It’s been a long haul since I announced I was finally writing my (first?) cookbook. I married off a child, started a new job, married off a second child, and along with the usual drama of family life, managed to collect, collate, transcribe, lay out, edit, author, and proofread more than 200 recipes and articles.
Did I mention I married off two children?
For those of you who are just tuning in, over the last 30 or so years I have wanted to write a cookbook. With a break in my work schedule, I finally had the opportunity to get it done.
It always retained my original vision of a kitchen book rather than a coffee table book, so there are no fancy, unrealistic pictures of dishes no one can duplicate. There are places on every recipe page where you can jot down variations, notes, and service dates, something that I have always felt was lacking in cookbooks.
In numerous places in the book I bridged the digital divide by including QR codes that refer back to this website. Additionally, everyone who sponsored the cookbook received a dedication of a recipe in appreciation of their belief in my vision.
My cookbook changed organically as I worked on it, taking on a tone of education and encouragement, which I naturally embraced. It is now not merely a collection of recipes, I’ve also included remarks that will hopefully inspire you to try something new in the kitchen, whether it’s something small and simple or a grand gourmet feast.
Two editorial red lines (pun intended) were the abolishing of “preheat” and the use of numerals.
The first addresses a pet peeve of long standing. IF SOMETHING IS PRE-HEAT IT IS COLD. One does not preheat an oven. It makes no sense whatsoever. It’s not even an oxymoron. It’s just a stupid malapropism. You heat an oven. Period. When it’s hot, you use it. Whew. That felt good.

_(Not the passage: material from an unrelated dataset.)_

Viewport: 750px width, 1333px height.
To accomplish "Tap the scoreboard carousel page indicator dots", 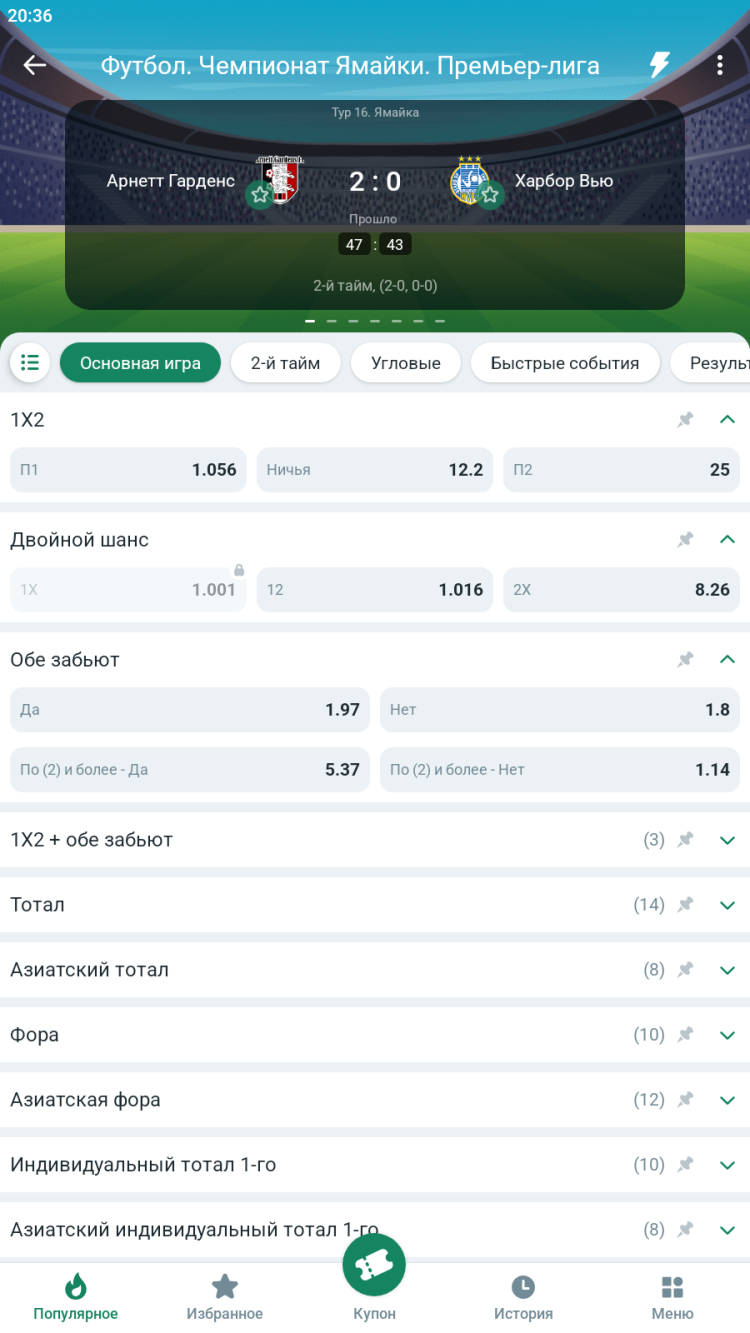I will [375, 322].
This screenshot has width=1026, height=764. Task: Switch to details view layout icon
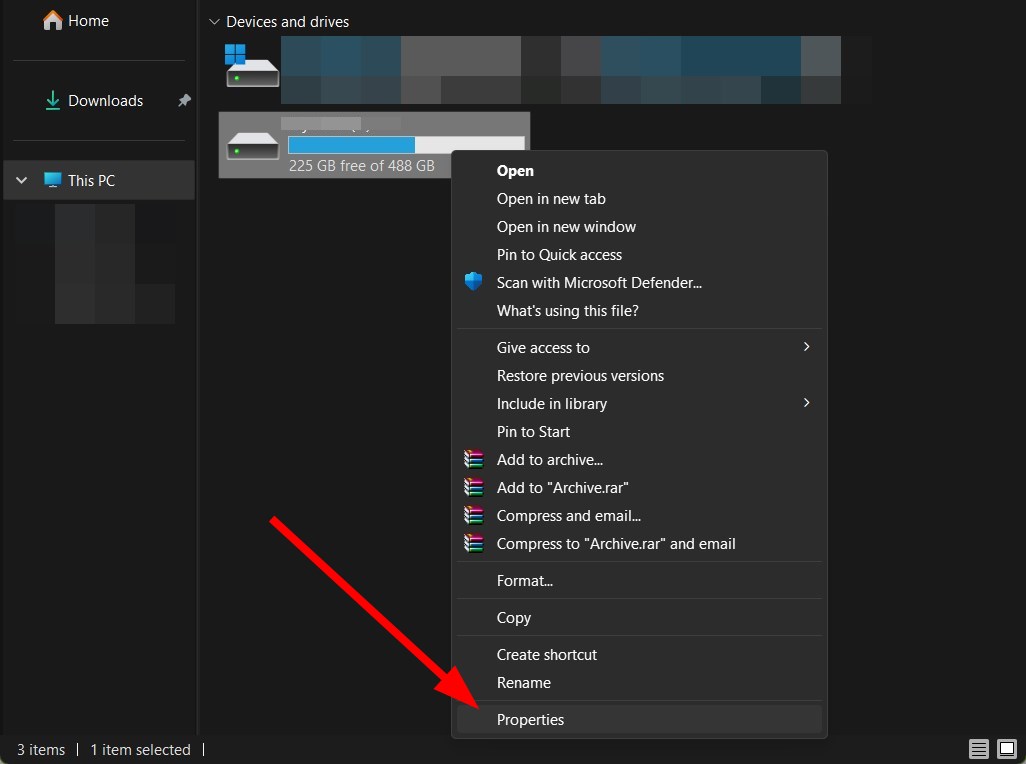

Standard grammar dictates that numbers in text from one to one hundred are written out. I eschewed that in favor of numerals for times and amounts within the procedure text, since they’re easier to spot while scanning text. So apologies to my English teachers for this minor deviation from proper style, but I did so with the expectation that you’ll burn fewer dishes in the long run (See rule #6. What’s rule #6? Buy the book.)
I’m down to the technical bits now: margins, the ingredient and recipe indices, typos thanks to a wonky ‘s’ key, and the title.
For the longest time I was content with the title Volume One. Short, to the point, and forward-thinking.
Then Anthony Bourdain died.
I wanted a title that reflected my appreciation of his inspiration and “just do it” attitude that shaped much of my attitude both in and out of the kitchen in later years.
And so, after numerous Amazon searches and innumerable internal deliberations, I have chosen to title my cookbook:
Cooking Without Reservation
For fans of the chef, they will immediately understand both double entendres. For those who aren’t, Kitchen Confidential was his exposé on the foodservice industry that gained him prominence. No Reservations was both the name of his series on the Travel Channel as well as a short-lived TV series based loosely on Kitchen Confidential.
In the coming days I will set up an order page on the site, as well as an errata and addendum page. For those who have backed the book, I hope to ship in the next week or so.
This post was meant to go out September 16, 2018 but in light of the tragic news of Ari Fuld’s HY”D murder, I postponed publishing.